NB: Lancer une nouvelle entreprise est toujours risqué et c'est encore plus vrai quand il s'agit d'une compagnie de disque de musique sérieuse. Avais-tu beaucoup de doutes au départ?
JFD: Les risques? Nous étions prêts à travailler, et avec l'indispensable complicité des compositeurs, il n'y avait que de beaux risques: produire de bons et beaux et généreux disques de musique que nous aimons. Je crois, au contraire, qu'il faut du risque, afin de toujours se redéfinir, se questionner (même si parfois on aboutit à la position de départ). Les doutes? Je me demandais ce que j'étais pour faire avec 1000 exemplaires (alors la quantité minimale) d'un même disque chez moi: Comment faire pour les faire entendre? les distribuer? les vendre? Car il nous fallait pratiquement tout inventer pour rejoindre le public! (Nous ne savions même "où" était réellement ce public!)
NB: Le premier disque double de Francis Dhomont, avec son livret généreux, fut lancé en grande pompe lors de deux concerts exceptionnels. Est-ce qu'il s'agit pour toi d'un de tes lancements les plus mémorables? Était-ce un de tes projets les plus fous?
JFD: Les lancements montréalais ont souvent été assez fous: au Planétarium; déguisé en fête-concert; "café, croissant" à 7h le matin; dans des boîtes "disco", des bars punks. Bien sûr le lancement du coffret Dhomont était important (mais, pour mémoire, le lancement n'était qu'un petite partie de la soirée qui était une célébration du 65e anniversaire de Francis Dhomont, avec |'oeuvre-collage-hommage de ses étudiants, assemblé par Gilles Gobeil. Il y a eu aussi des lancements à Vancouver, à Norwich (UK), à Toronto, à Birmingham (ÉU), à Paris…
NB: L'image de ton étiquette est immédiatement reconnaissable. Ce qui frappe toujours est l'attention qui est portée envers la qualité du travail graphique. Pourrais-tu décrire le rôle de Luc Beauchemin?

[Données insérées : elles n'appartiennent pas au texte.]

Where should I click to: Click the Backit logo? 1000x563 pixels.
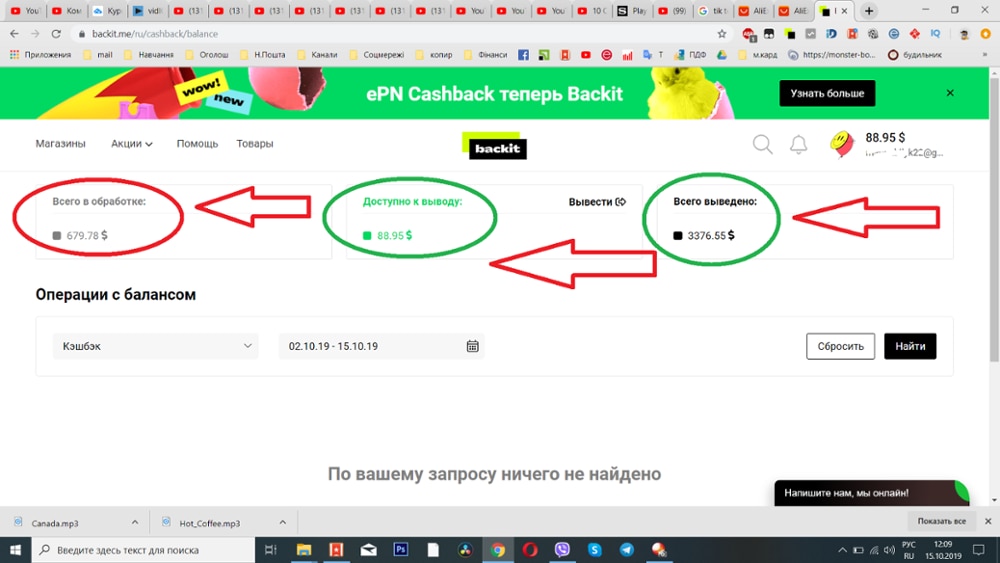(498, 147)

JFD: Luc Beauchemin a conçu la première refonte graphique de 1991 (avec le Daoust), et la seconde en 1996 (avec le Harrison). (La boîte cartonnée "OPAK", utilisée depuis 1996, est une conception commune.) Quant à l'image de couverture, c'est le compositeur qui la propose ou qui la commande à un artiste. (Luc Beauchemin étant aussi illustrateur-infographe, certains images de couverture sont ses créations.)
NB: Les seuls disques de ton étiquette qui regroupent des oeuvres de plusieurs compositeurs sont les disques de clips ("Électro clips" et "Miniatures concrètes"). Pourquoi ne regroupes-tu pas des pièces de durée normale de plusieurs compositeurs dans un même disque?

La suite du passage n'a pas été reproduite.